## [TASK TO COMPLETE]
Find the line containing "The width and height of the screenshot is (194, 149)." in the records below. Copy exactly that line and each one after it, ending at the line containing "Given: Click the Fluix/Teams", and nothing more.

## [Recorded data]
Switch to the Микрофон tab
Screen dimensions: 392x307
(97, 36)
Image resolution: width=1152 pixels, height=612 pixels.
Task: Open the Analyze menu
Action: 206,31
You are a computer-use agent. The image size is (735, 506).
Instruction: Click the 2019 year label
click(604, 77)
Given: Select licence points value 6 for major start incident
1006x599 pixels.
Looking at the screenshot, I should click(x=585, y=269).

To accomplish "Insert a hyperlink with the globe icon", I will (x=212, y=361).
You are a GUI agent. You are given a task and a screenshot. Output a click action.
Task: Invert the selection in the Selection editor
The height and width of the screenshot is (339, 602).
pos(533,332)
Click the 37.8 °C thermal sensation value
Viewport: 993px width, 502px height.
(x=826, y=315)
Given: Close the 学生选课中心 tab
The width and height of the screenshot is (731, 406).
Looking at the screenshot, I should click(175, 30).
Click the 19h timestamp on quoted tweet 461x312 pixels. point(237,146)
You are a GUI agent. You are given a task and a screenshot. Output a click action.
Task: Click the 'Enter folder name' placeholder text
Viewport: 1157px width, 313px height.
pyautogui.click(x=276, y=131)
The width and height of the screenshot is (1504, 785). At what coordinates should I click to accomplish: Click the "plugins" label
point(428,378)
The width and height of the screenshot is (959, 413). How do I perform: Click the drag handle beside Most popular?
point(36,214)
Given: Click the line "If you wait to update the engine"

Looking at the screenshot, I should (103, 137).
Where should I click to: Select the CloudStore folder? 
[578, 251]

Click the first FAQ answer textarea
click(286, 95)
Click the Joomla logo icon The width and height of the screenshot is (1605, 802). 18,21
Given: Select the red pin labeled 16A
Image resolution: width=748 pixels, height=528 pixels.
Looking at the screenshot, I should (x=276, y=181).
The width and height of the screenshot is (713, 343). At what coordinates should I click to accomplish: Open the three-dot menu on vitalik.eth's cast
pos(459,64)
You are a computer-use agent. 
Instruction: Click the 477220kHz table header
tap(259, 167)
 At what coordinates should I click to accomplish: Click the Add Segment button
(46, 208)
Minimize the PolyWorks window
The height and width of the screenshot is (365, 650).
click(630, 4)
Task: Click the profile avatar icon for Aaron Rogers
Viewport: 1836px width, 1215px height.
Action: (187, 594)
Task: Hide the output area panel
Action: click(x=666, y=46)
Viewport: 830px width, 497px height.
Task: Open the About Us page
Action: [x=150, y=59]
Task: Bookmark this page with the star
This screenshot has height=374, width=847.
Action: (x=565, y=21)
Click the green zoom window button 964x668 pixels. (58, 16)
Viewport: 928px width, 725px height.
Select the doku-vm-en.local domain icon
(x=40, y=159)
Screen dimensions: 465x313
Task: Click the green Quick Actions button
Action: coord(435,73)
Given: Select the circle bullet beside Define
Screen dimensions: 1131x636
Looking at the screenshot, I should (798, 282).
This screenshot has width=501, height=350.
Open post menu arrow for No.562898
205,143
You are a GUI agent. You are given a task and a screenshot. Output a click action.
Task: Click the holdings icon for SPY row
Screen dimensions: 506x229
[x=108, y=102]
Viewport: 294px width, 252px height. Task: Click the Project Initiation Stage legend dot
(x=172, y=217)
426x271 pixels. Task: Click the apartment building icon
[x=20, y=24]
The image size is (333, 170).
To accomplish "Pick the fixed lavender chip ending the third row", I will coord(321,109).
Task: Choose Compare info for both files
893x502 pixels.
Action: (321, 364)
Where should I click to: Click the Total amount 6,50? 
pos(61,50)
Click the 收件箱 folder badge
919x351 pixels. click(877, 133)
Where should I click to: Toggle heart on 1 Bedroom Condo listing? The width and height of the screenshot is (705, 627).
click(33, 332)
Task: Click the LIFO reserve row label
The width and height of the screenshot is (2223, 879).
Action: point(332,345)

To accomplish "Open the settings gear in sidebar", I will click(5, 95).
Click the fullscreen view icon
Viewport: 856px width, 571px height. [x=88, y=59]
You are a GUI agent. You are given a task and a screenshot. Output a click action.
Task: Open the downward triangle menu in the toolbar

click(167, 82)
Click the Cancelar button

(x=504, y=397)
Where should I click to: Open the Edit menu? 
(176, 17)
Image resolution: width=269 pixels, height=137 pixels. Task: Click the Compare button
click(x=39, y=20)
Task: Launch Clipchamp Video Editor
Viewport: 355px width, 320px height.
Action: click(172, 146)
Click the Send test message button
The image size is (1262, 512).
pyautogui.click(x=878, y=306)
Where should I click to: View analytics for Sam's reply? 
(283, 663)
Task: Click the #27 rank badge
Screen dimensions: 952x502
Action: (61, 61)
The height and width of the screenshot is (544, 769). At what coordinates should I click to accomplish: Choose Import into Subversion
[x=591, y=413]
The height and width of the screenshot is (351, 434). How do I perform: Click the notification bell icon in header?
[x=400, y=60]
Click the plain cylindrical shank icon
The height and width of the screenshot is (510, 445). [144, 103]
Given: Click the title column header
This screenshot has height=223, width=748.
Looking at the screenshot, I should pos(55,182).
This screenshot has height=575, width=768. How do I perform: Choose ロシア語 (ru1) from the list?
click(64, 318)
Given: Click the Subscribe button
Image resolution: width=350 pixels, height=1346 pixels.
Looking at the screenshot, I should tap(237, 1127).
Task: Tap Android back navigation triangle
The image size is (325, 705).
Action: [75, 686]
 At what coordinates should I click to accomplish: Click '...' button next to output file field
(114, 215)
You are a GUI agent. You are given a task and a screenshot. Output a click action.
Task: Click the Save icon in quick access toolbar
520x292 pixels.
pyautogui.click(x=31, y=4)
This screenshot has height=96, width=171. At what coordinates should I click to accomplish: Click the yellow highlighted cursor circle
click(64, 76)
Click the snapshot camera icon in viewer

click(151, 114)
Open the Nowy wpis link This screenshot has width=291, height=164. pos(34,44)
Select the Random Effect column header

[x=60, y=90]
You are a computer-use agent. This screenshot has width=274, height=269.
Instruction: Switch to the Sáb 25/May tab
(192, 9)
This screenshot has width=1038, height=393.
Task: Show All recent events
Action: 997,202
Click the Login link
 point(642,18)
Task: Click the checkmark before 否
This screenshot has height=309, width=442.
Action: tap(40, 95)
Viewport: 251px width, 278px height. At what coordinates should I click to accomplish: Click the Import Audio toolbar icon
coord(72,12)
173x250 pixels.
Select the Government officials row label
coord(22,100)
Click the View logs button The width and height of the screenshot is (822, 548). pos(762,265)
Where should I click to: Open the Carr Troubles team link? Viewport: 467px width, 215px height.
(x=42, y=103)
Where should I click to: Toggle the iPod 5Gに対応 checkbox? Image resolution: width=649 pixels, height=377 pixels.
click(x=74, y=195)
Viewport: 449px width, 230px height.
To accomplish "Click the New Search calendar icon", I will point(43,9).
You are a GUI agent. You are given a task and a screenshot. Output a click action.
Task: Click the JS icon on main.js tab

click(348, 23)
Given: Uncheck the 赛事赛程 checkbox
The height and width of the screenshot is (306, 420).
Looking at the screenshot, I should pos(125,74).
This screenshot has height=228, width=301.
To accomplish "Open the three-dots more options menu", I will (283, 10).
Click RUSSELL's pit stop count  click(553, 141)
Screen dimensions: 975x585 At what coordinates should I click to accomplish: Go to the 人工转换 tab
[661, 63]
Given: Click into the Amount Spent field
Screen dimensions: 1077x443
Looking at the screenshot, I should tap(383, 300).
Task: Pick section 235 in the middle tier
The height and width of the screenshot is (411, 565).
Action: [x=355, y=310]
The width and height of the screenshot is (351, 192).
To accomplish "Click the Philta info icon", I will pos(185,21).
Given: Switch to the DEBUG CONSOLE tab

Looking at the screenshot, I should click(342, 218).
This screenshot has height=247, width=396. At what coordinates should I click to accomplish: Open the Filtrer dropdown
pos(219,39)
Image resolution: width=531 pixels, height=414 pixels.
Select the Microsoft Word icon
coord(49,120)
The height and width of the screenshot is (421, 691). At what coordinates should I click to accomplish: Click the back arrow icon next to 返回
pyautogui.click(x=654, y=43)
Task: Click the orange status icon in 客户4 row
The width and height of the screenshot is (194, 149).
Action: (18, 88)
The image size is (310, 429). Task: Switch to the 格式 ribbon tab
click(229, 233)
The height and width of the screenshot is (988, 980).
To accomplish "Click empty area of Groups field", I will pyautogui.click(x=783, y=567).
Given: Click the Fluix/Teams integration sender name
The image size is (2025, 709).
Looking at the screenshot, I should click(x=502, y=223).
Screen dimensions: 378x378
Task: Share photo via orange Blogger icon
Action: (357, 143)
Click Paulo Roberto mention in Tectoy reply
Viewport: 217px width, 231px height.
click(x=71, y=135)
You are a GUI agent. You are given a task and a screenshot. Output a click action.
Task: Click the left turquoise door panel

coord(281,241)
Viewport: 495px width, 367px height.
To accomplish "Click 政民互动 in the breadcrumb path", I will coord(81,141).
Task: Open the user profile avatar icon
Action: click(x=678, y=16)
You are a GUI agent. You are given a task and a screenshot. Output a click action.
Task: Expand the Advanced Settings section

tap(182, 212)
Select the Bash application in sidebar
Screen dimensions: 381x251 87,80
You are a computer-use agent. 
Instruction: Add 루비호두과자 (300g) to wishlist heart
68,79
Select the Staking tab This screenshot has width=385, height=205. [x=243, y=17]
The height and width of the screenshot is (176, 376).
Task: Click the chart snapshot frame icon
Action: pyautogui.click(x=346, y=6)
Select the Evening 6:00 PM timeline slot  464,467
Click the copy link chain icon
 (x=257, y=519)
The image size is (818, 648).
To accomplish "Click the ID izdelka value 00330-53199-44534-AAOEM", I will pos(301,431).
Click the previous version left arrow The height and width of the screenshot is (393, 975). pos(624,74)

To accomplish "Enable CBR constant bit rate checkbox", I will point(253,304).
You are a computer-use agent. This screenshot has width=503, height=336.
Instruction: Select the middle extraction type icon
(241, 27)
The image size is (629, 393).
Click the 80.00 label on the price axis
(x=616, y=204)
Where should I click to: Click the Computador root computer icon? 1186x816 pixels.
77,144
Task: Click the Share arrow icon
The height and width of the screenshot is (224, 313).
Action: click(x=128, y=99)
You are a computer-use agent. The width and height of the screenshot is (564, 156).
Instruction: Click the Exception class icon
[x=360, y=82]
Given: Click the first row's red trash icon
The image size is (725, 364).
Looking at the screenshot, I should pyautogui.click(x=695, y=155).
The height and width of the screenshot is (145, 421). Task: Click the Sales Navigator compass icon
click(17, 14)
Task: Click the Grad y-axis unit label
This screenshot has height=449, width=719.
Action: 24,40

## [EXERCISE RESULT]
The width and height of the screenshot is (194, 149).
Action: (18, 88)
The image size is (310, 429). Task: Switch to the 格式 ribbon tab
click(229, 233)
The height and width of the screenshot is (988, 980).
To accomplish "Click empty area of Groups field", I will pyautogui.click(x=783, y=567).
Given: Click the Fluix/Teams integration sender name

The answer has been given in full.